Intuition behind why order of a subgroup divides order of a group.

Question

I'm trying to get some intuition on why order of a subgroup divides order of a group. I know Lagrange's Theorem and its proof (every element of a group is an element of some coest, cosets are disjoint and each one has the same number of elements as subgroup), but the proof is more like magic than any intuition.

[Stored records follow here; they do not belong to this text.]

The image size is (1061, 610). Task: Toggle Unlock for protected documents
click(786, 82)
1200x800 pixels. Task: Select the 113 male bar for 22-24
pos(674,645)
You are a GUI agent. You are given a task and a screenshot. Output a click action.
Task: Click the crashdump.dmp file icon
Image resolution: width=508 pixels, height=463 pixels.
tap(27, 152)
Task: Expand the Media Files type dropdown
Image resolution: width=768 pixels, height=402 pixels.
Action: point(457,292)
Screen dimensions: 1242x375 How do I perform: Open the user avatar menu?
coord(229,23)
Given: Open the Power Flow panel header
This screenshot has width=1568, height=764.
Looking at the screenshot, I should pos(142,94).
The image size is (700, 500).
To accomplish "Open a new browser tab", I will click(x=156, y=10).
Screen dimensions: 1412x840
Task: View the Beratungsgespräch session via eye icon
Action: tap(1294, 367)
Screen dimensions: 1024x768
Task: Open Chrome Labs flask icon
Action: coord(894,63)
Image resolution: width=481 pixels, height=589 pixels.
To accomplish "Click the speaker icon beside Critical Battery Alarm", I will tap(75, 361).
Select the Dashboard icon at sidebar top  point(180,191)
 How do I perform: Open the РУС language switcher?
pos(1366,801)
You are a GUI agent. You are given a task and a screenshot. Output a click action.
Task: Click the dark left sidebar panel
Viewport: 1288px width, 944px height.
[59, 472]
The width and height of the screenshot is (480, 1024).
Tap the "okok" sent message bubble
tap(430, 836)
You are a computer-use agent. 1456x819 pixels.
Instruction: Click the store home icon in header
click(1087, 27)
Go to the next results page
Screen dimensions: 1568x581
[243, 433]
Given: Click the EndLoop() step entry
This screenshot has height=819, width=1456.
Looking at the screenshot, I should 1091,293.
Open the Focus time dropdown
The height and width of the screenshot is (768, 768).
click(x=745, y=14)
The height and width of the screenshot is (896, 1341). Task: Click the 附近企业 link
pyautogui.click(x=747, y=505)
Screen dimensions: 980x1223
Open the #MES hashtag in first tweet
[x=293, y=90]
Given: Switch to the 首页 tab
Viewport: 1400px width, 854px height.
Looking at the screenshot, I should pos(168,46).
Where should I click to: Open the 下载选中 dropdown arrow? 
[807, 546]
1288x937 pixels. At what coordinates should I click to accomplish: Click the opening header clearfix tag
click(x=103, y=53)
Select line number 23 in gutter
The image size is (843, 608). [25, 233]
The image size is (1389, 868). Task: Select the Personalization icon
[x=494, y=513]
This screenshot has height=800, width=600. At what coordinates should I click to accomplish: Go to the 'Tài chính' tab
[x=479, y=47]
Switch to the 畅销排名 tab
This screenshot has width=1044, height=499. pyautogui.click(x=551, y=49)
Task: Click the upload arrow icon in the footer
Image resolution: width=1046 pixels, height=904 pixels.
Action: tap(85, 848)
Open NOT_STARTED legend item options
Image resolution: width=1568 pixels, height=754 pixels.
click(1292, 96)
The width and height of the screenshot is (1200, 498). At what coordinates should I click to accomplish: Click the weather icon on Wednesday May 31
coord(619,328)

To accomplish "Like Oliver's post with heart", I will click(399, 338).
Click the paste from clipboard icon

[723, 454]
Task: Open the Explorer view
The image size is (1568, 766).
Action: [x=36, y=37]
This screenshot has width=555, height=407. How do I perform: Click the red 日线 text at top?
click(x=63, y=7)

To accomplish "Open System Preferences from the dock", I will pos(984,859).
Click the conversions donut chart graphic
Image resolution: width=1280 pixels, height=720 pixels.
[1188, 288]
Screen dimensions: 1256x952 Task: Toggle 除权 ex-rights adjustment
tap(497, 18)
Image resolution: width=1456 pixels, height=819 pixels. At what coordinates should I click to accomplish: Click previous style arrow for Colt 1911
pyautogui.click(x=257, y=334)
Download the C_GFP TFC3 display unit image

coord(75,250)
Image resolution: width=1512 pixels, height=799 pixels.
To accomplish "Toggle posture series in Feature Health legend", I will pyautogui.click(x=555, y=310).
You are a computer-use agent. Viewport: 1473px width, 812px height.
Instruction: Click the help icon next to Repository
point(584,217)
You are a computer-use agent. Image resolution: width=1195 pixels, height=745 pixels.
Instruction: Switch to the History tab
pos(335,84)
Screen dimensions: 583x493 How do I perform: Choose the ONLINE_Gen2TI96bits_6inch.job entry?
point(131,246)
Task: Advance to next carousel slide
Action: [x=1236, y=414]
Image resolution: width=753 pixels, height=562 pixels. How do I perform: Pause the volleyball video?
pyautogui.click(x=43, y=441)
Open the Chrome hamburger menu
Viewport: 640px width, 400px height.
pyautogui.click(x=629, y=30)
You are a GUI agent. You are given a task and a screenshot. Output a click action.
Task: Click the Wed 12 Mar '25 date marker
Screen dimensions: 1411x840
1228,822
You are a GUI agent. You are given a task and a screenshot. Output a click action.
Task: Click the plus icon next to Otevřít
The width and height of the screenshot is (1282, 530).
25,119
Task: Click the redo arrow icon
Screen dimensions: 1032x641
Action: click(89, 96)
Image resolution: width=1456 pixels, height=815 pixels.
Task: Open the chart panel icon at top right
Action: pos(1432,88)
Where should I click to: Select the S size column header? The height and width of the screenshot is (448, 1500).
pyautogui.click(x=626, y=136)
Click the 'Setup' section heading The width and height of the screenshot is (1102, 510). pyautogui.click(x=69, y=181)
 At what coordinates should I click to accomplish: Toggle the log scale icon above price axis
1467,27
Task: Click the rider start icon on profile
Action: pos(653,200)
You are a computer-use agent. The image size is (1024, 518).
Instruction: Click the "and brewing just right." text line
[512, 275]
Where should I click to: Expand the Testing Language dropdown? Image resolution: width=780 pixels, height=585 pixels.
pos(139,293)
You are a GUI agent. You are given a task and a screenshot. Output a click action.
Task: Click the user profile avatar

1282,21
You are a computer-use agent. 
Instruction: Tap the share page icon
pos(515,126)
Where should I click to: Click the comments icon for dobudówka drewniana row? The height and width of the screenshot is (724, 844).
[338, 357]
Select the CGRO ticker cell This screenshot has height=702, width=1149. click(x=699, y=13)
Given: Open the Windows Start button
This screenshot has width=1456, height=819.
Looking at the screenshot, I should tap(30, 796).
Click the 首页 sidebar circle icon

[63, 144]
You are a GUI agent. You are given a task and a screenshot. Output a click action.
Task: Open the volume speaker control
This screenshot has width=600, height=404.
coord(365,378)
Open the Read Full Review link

So I've been trying to prove this fact (divisibility of order) without Lagrange theorem. Let's say we take a group $H$ and try to extend it, by taking $g \notin H$ and considering group $G$ generated by set $H \cup {g}$. Such a group would have to contain $g^{-1}$ and every word over alphabet $\{g, g^{-1}, H\}$. Is it possible to prove intuitively that such construct is of size $|H|\cdot n$ for some $n \in \mathbb{N}$? This would essentially prove that any group $G$ containing $H$ has order divisible by $|H$|, because we would be able to take $g \in G$ such that $g \notin H$, extend $H$ by it just like above and continue this process until $H$ is extended into $G$.

Answer 1

Here's a (partial) response to the question in the title.

It's easy to develop that intuition for finite cyclic groups. Division with remainder implies that the order of every element is divides the order of the generator, which is the order of the group. Then it's only a short step to see that any subgroup of a cyclic group is cyclic.

I don't know whether the argument in the body of the question is easy to complete.

Answer 2

Let $H$ be a subgroup of the finite group $G$. For each $g\in G$ the set $gH$ has exactly $|H|$ elements. It is easily seen that two such sets with a common element are in fact equal. Therefore $G$ is partitioned into finitely many subsets, each of size $|H|$.

Answer 3

As far as I know, the only known proof of Lagrange's theorem is the standard one.

That is, cosets of $H$ partition $G$ and each coset has the same size; thus $|G|= |H|[G:H]$.

I believe the following is how Jordan proved Lagrange's theorem, which to some people might be easier to understand. But the proof really is the same old argument.

Proof: List the elements of $H$: $h_1,h_2,h_3, \ldots$.

Let $p$ be some element not in this list. Then $ph_1, ph_2, ph_3, \ldots$ are all distinct and none of them lie in $H$, as you can easily prove.

Next let $q$ be some element not among $$h_1,h_2,h_3,\ldots$$ $$ph_1,ph_2,ph_3,\ldots$$

You can show that $qh_1, qh_2, qh_3, \ldots$ are all distinct and none of them are among the elements above.

Continuing in this manner, we eventually exhaust all elements of $G$ (since $G$ is finite):

$$h_1,h_2,h_3,\ldots$$ $$ph_1,ph_2,ph_3,\ldots$$ $$qh_1,qh_2,qh_3,\ldots$$ $$rh_1,rh_2,rh_3,\ldots$$ $$\vdots$$

So we conclude that the order of $H$ divides the order of $G$.

Note that in the proof we count the elements of $G$ by first listing the elements of $H$, then the elements of $pH$, $qH$, $rH$, $\ldots$

So it is really pretty much the same as the usual proof.